Think about people who we ‘thought’ were saved. They spoke in tongues. Officiated our marriages. Prayed for our loved ones. Gave us sound biblical advice. Grew up next to us. Went to school with us. Then one day, they gradually fell away. Dennis McKinsey, noted skeptic, was a missionary and evangelist for 40+ years before declaring himself an atheist and writing books attacking the Christian faith. I interacted with him about a decade ago on a discussion list where he outlined all the things he’d done, but how his doubts eventually grew into unbelief and he walked away from the Christian faith.

The word is used here as a farmer would use a winnowing stick to separate the wheat from the chaff. Have you ever seen someone come to church, stay, be involved, but during the course of their time in the church, as more and more of the Word gets preached, they love the experiences, love the benefits, but say that they don’t believe some of the things written in scripture ? They gradually grow more skeptical of biblical authority, although they claim to love God ?

Here’s the issue – we don’t know who the elect or non-elect are in the community of faith (or outside of it), so the gospel goes forth in preaching to every person.

Why would it be a warning passage for the elect, if the elect aren’t able to fall away in the first place? To draw another analogy, that would be like telling someone who can’t be burned to not touch the hot stove?

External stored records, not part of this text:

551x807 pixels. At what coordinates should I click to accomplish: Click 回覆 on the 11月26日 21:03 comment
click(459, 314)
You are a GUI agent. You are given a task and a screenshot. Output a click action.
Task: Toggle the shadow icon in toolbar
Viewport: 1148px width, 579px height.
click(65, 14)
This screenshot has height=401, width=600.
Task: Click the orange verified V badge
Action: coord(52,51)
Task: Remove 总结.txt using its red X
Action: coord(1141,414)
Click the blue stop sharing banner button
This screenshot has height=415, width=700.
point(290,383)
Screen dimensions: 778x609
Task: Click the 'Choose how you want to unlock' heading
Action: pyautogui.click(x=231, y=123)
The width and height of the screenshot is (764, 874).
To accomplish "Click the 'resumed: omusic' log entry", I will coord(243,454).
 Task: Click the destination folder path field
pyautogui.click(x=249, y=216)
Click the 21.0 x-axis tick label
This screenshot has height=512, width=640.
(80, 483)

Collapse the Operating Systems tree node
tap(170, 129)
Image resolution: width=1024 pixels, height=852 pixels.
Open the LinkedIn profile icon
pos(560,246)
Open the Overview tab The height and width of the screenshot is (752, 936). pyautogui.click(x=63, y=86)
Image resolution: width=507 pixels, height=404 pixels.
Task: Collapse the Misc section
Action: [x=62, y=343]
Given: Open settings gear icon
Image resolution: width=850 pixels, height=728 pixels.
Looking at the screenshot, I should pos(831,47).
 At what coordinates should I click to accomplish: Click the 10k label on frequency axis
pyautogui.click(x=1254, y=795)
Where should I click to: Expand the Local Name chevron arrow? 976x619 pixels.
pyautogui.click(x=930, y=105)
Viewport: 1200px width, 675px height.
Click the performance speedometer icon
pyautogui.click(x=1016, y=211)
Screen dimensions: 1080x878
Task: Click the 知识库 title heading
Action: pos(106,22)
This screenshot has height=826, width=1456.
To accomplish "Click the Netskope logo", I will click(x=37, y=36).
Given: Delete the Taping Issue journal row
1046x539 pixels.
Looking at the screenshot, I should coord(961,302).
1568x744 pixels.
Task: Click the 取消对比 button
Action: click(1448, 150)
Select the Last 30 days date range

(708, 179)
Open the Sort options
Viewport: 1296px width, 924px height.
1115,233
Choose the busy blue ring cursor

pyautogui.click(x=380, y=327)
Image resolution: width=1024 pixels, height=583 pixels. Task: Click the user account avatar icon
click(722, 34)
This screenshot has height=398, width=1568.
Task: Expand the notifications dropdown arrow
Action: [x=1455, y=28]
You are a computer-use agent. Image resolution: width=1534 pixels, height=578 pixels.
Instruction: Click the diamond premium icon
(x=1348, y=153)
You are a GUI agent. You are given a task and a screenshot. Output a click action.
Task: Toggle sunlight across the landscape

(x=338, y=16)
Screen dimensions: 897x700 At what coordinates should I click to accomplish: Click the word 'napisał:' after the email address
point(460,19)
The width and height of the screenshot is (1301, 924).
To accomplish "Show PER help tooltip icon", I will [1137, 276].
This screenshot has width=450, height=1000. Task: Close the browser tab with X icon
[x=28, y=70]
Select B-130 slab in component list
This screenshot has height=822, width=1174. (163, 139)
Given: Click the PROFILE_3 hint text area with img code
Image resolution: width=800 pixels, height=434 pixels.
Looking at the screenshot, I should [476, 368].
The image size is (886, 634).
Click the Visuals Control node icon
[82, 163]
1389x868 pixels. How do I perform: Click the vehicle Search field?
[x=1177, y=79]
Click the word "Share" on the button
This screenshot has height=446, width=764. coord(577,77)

Well, I think I addressed the warning passages pretty well above and their usage already, but let’s tweak your analogy…..

It’s more like telling a man made of paper that he will never be burned up by fire and can never be burned by it. “But wait – he’s made of paper! Paper burns!” True. Paper can be burnt to ashes. In fact, if fire got near to him, he’d catch fire and burn. “But wait – I thought you said he can’t be burned or will never be burned up!” I did. But I also said that on the inside of his paper makeup, he’s been given a special chemical that makes him phobic to fire. So when he hears “don’t go near the flame – it’ll burn you!” he, unlike other people, turns from the flame because he has a natural fear of it. Secondly, on the outside, there’s a HUGE invisible hand in an asbestos glove that constantly follows him around so when he gets anywhere NEAR to fire, he is shielded and pushed away from it. Third, another piece of Human paper person has already taken the full penalty of burning by fire on his behalf for all of his lawbreaking and had that innocent paper person’s spotless reputation applied on his moral behalf…. his ‘bill’ is considered not just at a zero, but at a positive 100 %, meaning there is nothing he can be tossed in the fire for. The fire is for those who are counted as lawbreakers. But this one’s guilt has been paid for in full.

Of course, my analogy just ended up being more bible anyway. But I hope more this makes sense now.